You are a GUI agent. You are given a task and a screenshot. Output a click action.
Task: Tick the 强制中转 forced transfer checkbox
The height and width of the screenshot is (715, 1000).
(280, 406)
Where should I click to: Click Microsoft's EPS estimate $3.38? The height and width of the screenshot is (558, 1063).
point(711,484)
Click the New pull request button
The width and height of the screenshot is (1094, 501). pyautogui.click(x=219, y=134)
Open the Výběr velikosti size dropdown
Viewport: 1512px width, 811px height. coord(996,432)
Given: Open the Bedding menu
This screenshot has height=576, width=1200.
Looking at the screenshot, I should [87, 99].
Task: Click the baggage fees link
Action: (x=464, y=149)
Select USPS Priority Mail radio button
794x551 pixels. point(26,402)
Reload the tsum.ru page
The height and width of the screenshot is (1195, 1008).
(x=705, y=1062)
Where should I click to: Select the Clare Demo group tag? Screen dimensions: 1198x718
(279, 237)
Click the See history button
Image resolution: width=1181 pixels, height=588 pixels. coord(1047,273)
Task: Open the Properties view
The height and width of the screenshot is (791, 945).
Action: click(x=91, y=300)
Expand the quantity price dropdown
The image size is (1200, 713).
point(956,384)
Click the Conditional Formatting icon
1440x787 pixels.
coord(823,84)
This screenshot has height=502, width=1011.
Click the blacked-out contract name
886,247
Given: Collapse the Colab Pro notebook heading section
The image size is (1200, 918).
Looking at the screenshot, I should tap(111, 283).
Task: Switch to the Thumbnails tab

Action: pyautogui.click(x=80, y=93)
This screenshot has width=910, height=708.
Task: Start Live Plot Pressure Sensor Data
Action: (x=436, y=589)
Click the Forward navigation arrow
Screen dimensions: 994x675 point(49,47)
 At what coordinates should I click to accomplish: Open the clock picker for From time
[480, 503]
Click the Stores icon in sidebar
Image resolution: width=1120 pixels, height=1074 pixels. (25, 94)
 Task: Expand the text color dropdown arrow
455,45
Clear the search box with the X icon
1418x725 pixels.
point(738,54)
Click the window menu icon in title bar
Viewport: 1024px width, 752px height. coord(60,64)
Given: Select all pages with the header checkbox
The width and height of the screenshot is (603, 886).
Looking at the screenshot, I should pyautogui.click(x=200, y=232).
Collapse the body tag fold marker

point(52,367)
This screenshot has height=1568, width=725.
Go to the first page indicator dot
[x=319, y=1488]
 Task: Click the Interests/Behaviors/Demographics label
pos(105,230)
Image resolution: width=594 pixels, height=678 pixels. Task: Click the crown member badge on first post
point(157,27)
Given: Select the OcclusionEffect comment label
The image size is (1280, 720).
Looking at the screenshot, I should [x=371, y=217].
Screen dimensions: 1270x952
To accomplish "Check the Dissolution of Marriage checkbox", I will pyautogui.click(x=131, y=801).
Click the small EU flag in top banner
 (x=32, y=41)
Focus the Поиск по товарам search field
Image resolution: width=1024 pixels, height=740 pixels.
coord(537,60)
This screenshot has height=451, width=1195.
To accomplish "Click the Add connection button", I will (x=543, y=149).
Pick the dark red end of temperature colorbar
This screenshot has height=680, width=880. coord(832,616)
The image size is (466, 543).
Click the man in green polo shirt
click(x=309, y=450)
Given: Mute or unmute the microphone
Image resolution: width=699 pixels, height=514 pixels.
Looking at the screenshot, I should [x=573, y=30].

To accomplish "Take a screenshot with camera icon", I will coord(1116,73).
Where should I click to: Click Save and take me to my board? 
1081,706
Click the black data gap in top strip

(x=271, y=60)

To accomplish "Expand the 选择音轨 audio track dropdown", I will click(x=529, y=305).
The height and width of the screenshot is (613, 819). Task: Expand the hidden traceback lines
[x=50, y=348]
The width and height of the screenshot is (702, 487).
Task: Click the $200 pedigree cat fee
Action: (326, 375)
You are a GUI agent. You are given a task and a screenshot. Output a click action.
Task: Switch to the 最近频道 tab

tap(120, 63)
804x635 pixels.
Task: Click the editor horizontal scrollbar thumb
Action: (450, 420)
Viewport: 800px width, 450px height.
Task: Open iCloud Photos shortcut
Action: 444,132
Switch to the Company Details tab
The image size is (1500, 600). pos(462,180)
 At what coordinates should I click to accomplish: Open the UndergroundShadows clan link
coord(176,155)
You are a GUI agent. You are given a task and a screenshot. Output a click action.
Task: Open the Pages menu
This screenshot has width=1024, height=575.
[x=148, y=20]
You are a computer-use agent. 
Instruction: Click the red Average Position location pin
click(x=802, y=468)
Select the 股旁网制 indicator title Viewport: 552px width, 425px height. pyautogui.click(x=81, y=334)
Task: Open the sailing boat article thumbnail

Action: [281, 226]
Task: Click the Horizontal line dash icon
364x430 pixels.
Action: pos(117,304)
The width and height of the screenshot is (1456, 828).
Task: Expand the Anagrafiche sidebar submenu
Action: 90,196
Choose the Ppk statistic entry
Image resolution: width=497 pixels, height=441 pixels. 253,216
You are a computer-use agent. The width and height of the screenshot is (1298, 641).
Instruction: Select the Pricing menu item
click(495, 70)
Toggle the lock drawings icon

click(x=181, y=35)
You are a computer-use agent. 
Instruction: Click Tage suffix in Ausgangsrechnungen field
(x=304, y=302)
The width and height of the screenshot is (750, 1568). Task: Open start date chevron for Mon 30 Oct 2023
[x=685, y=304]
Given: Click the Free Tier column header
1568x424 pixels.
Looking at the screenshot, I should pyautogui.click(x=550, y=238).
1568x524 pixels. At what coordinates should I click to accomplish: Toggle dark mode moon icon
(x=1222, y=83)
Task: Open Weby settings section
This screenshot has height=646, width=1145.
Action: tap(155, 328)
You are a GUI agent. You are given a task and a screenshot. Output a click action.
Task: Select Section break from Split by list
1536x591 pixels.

◆ PROBLEM ◆
Show each line of the material holding "checkbox".

◆ TASK OUTPUT ◆
Task: Tick the 强制中转 forced transfer checkbox
Given: Select all pages with the header checkbox
To accomplish "Check the Dissolution of Marriage checkbox", I will pyautogui.click(x=131, y=801).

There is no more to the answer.